J’ai sans doute

J’ai sans doute été imprudente. J’ai cédé une fois de plus à ce que Philippe appelle ma « bonne nature ». Il va falloir que je discute avec lui. J’ai déjà dit que c’était un mari libéral et qu’il était bien trop pris par son aérologie pour se faire beaucoup de souci à mon sujet ; mais tout de même il faut que je lui parle.

Je lui parle. Je profite d’une émission un peu languissante consacrée aux volcans – c’est un sujet qu’il adore, mais ce soir, malgré le spectacle des éruptions, malgré l’éloquence rustaude d’Haroun Tazieff, il somnole, il est rentré tard et a eu une journée chargée – pour couper franchement la télé et lui demander de m’écouter. Il accepte en rechignant. Je lui expose la situation. Il a très vite compris et sa réponse est celle que je prévoyais. Ce type-là, dit-il, tu te le fais (je m’excuse, mais c’est son langage) si tu en as envie, je pense que ça lui ferait certainement très plaisir (c’est aussi son langage), mais je te conseille de prendre beaucoup de précautions, surtout préalablement. Maintenant, si tu veux, nous allons dormir. Je suis furieuse. Je dis : Non, on ne va pas dormir, je n’ai pas sommeil, je veux discuter ! L’ennui est que Philippe, lui, ne veut jamais discuter. Il regarde, d’un œil nostalgique, du côté de l’écran de télévision. Il n’aime pas le voir tout gris, tout vide. Je soupçonne que cela lui donne un sentiment de panique réellement douloureux. Mais, ce soir, il subira. Le problème que je lui ai exposé mérite tout de même mieux que trois mots ou deux phrases bâclées. Il n’en paraît pas du tout convaincu et je sens que ses paupières sont lourdes. Ses cils battent. De merveilleux cils. Il a un charme fou, mais un charme dont il ne fait, hélas, aucun usage. À tel point que, là, devant lui, entre le fauteuil et la télé, je ne sais plus quoi dire, j’ai la parole proprement coupée. Comme il faut tout de même sortir de l’impasse avant qu’il ne s’endorme devant moi – il bâille dangereusement –, je fonce : Bon, alors, c’est d’accord, j’y vais ?

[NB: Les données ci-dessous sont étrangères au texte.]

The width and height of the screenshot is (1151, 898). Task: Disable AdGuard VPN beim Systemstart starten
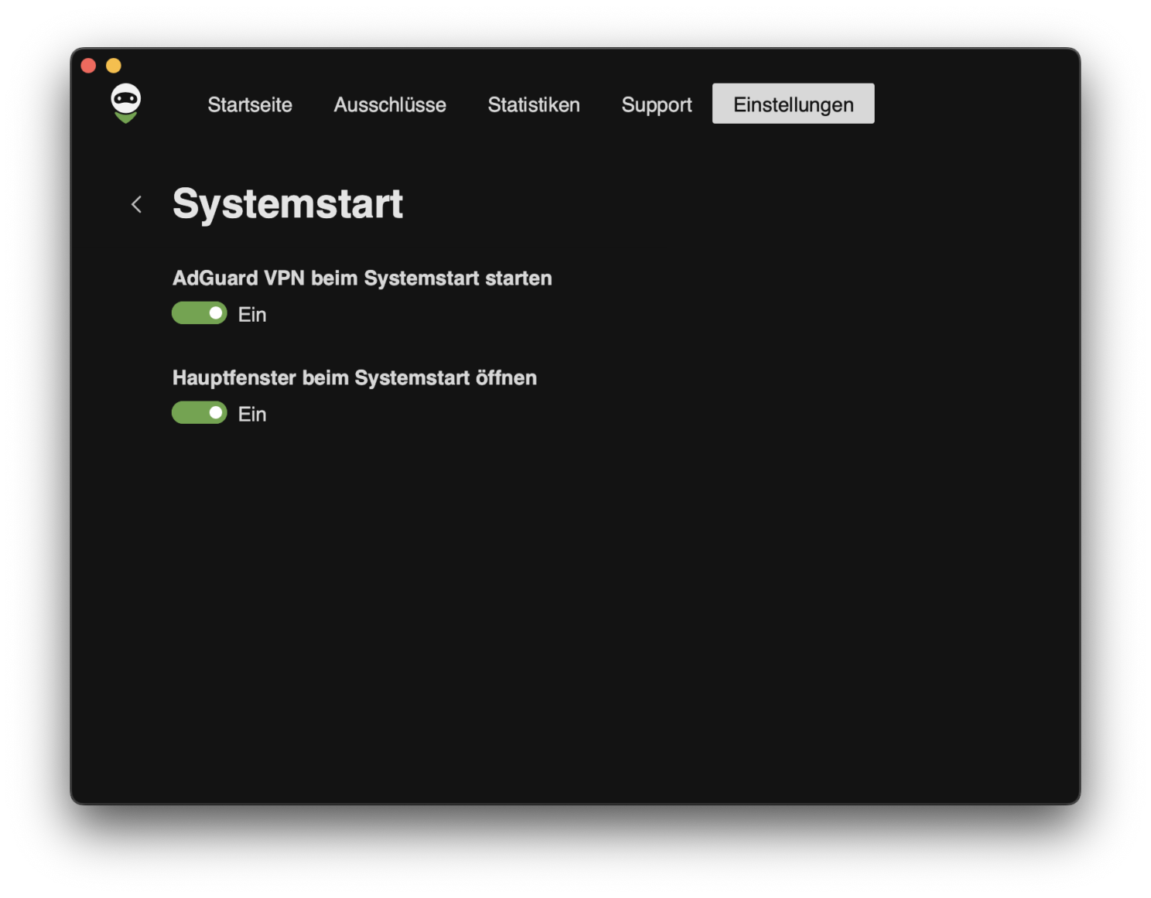pos(199,313)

Tu fais ce que tu veux, me dit-il. Mais surveille-toi, ne dérape pas et surtout n’oublie pas que je t’aime. Il s’est levé et se dirige déjà vers la chambre. Mais il se ravise, il a sans doute quelque chose à ajouter. Après un temps d’hésitation : Tu sais, tu commençais à avoir un vrai job, ça semblait prendre vraiment tournure et te rendre contente, ne va pas gâcher ça pour des salades. Salades, c’est aussi de sa langue. Mais qu’est-ce que cela peut bien vouloir dire en ce moment ? De toute façon, je sens qu’il n’ajoutera rien. Il a déjà fait passer son pull par-dessus sa tête et il va se coucher.

 

Avec Sora, c’est un peu plus complexe. Car je le consulte lui aussi. On ne dira pas que j’agis à la légère. Je prends des avis. Le « vieux maître », comme il fallait s’y attendre, est consterné. Mais je sais depuis longtemps qu’avec moi, et sur ce genre de sujet, il n’est pas objectif. Tu vas tout gâcher ! Il dit exactement la même chose que Philippe, mais sur un autre ton, et avec une autre voix. Avec surtout des préoccupations et des arrière-pensées bien différentes. Pourtant, le premier choc passé, il affecte le détachement le plus complet, la plus parfaite neutralité. Tu fais ce que tu veux, comme tu veux ! Encore la même chose que Philippe, décidément. Ils sont tous les mêmes. Ils respectent tous ma liberté. Je crois que je ne trouverai plus jamais de père : depuis que le mien s’est éclipsé sans tambour ni trompette, je n’ai plus eu la moindre chance de le remplacer. Eh bien, Marie-Constance, sois grande, sois adulte, décide toute seule de ta conduite ! C’est moi qui parle en ce moment, comprenez bien ! Ce n’est pas Sora. Il reste muet comme une carpe. Il est bien trop contrarié par ce que je lui ai appris pour dire quelque chose. Mais je le presse. Il faut qu’il joue son rôle. Il faut qu’il me donne son opinion. Oui, Monsieur Sora, vous devez. Allez, parlez, dites.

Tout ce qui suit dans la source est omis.